After finding the line that contains "[Facebook] (772, 195)" in the material below, print that line and all subsequent lines exactly, up to and including the last.

(Beginning of DATA PROVIDED)

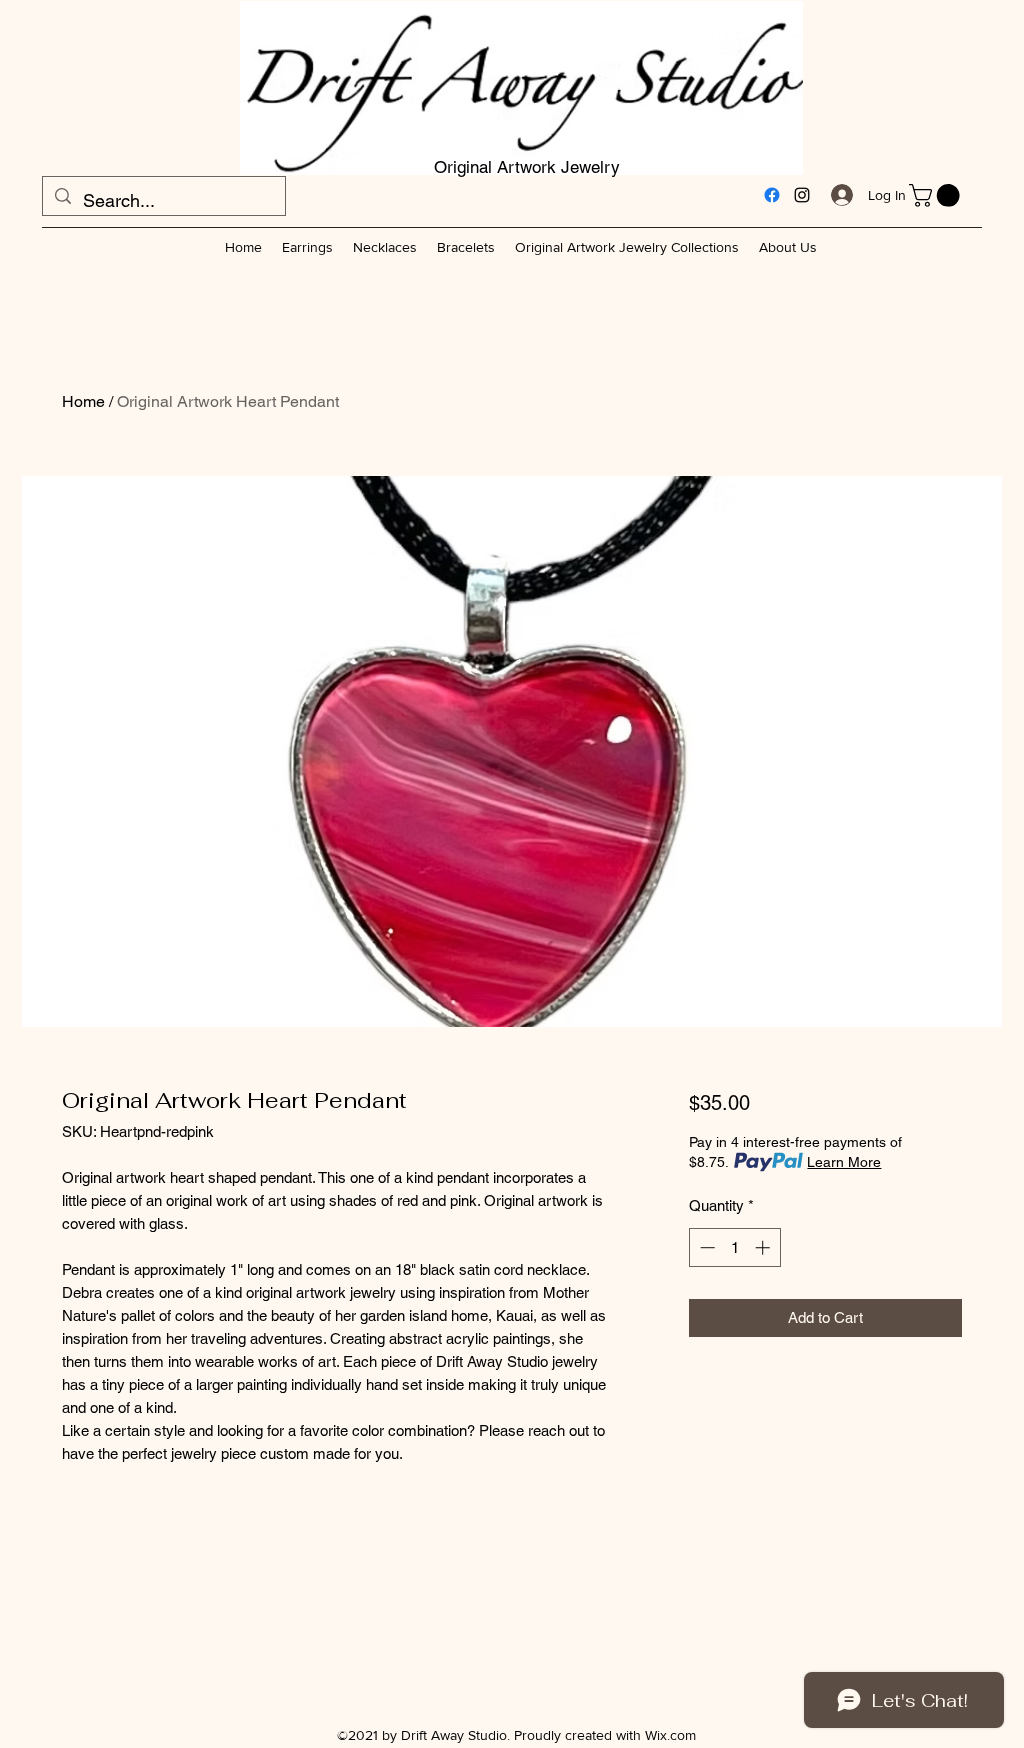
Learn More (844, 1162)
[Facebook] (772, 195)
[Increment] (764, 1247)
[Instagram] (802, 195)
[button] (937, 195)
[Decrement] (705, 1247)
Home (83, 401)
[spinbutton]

(End of DATA PROVIDED)

THE COMPLETED TASK:
[Facebook] (772, 195)
[Increment] (764, 1247)
[Instagram] (802, 195)
[button] (937, 195)
[Decrement] (705, 1247)
Home (83, 401)
[spinbutton]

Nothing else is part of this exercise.